Bug 464669 - Performance issue with Vulkan applications on Wayland with Intel ANV
Summary: Performance issue with Vulkan applications on Wayland with Intel ANV
Status: RESOLVED UPSTREAM
Alias: None
Product: kwin
Classification: Plasma
Component: wayland-generic (show other bugs)
Version: 5.26.5
Platform: Arch Linux Linux
: NOR normal
Target Milestone: ---
Assignee: KWin default assignee
URL:
Keywords:
Depends on:
Blocks:
 
Reported: 2023-01-22 22:43 UTC by tobi291019
Modified: 2023-01-23 12:05 UTC (History)
1 user (show)

See Also:
Latest Commit:
Version Fixed In:


Attachments
Hacked together patch that fixes the issue on my end (3.76 KB, patch)
2023-01-22 22:43 UTC, tobi291019
Details

Note You need to log in before you can comment on or make changes to this bug.
Description tobi291019 2023-01-22 22:43:48 UTC
Created attachment 155519 [details]
Hacked together patch that fixes the issue on my end

SUMMARY
Starting with Mesa 22.3 there is a performance issue running Vulkan applications on KWin on Intel systems with an integrated GPU.
Annoyingly since 22.0 there is a separate bug causing such a performance regression (https://gitlab.freedesktop.org/mesa/mesa/-/issues/7019), which was fixed in 22.3, hence only a handful of commits during 22.3 development actually show expected performance.
I have bisected this on the Mesa side to https://gitlab.freedesktop.org/mesa/mesa/-/commit/db42ed1e04cc7c9b92fb22cc2eef7f62e73aabba.
This commit introduces a check to verify that the compositor is using the same GPU as the client, using zwp_linux_dmabuf_feedback_v1::main_device.
On my system KWin reports the major/minor numbers for /dev/dri/card0 (226, 0), whilst Mesa expects the ones for /dev/dri/renderD128 (226, 128).

Now the fun part is that the wayland protocol documentation has conflicting information regarding what device should be reported by the compositor, namely https://gitlab.freedesktop.org/wayland/wayland-protocols/-/blob/main/unstable/linux-dmabuf/linux-dmabuf-unstable-v1.xml#L484-487 claims this to be unspecified and https://gitlab.freedesktop.org/wayland/wayland-protocols/-/blob/main/unstable/linux-dmabuf/feedback.rst#for-compositors claims it should be set to the rendering device.
So either Mesa should not be comparing the dev_t the way it does or KWin is reporting the wrong device.
Both Sway (1.8) and Weston (11.0.0) do in fact set the main_device to /dev/dri/renderD128, unlike KWin, and performance is fine with them.

I have attached a quickly hacked together attempt at fixing this issue in KWin, by reporting the render device node instead, which does fix the performance issue and so far has had no ill effects.

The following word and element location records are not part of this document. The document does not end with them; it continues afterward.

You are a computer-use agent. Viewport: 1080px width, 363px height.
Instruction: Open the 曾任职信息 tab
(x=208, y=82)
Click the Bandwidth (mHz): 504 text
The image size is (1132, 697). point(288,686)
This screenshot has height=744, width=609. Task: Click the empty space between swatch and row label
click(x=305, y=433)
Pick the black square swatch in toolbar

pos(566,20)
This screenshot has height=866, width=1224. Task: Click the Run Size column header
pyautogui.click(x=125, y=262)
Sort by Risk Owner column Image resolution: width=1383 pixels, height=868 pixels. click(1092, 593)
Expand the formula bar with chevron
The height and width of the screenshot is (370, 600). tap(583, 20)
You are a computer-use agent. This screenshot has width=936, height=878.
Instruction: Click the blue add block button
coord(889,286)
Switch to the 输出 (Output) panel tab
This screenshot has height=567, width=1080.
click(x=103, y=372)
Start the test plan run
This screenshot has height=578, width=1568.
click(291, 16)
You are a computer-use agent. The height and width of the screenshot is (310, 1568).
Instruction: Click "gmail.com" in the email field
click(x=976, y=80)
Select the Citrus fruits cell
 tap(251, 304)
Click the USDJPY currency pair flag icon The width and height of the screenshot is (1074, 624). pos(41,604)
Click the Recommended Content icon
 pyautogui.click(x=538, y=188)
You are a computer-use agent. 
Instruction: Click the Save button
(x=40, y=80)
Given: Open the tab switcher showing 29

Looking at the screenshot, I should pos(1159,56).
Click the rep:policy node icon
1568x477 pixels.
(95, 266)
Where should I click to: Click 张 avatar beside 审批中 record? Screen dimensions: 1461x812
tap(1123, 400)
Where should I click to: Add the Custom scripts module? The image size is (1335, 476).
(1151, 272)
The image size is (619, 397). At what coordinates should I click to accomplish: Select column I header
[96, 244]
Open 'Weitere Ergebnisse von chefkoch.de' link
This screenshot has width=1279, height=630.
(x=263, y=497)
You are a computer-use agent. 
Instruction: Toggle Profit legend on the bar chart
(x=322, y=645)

If people think this should rather be fixed/changed on the Mesa side (as per the xml protocol documentation), I can also open up an issue over there instead.

STEPS TO REPRODUCE
1. Run a Vulkan application, e.g. vkmark.
2. Compare performance on KWin to another compositor, e.g. Weston.

OBSERVED RESULT
Running on Weston it is considerably faster. (vkmark score 5378 <-> 1382)

EXPECTED RESULT
KWin and Weston should have comparable performance.

SOFTWARE/OS VERSIONS
KDE Plasma Version: 5.26.5
KDE Frameworks Version: 5.102.0
Qt Version: 5.15.8
Mesa: 22.3.3

ADDITIONAL INFORMATION
CPU: Intel(R) Core(TM) i7-7500U CPU @ 2.70GHz
GPU: HD Graphics 620 (KBL GT2)
Comment 1 Zamundaaa 2023-01-23 12:05:56 UTC
The protocol text says
> In general the device is a DRM node. The DRM node type (primary vs.
> render) is unspecified. Clients must not rely on the compositor sending
> a particular node type. Clients cannot check two devices for equality
> by comparing the dev_t value
and the feedback.rst says
> Because two DRM nodes can refer to the same DRM device while having different dev_t values, clients should use drmDevicesEqual to compare two devices

So Mesa is doing it wrong and needs to be fixed.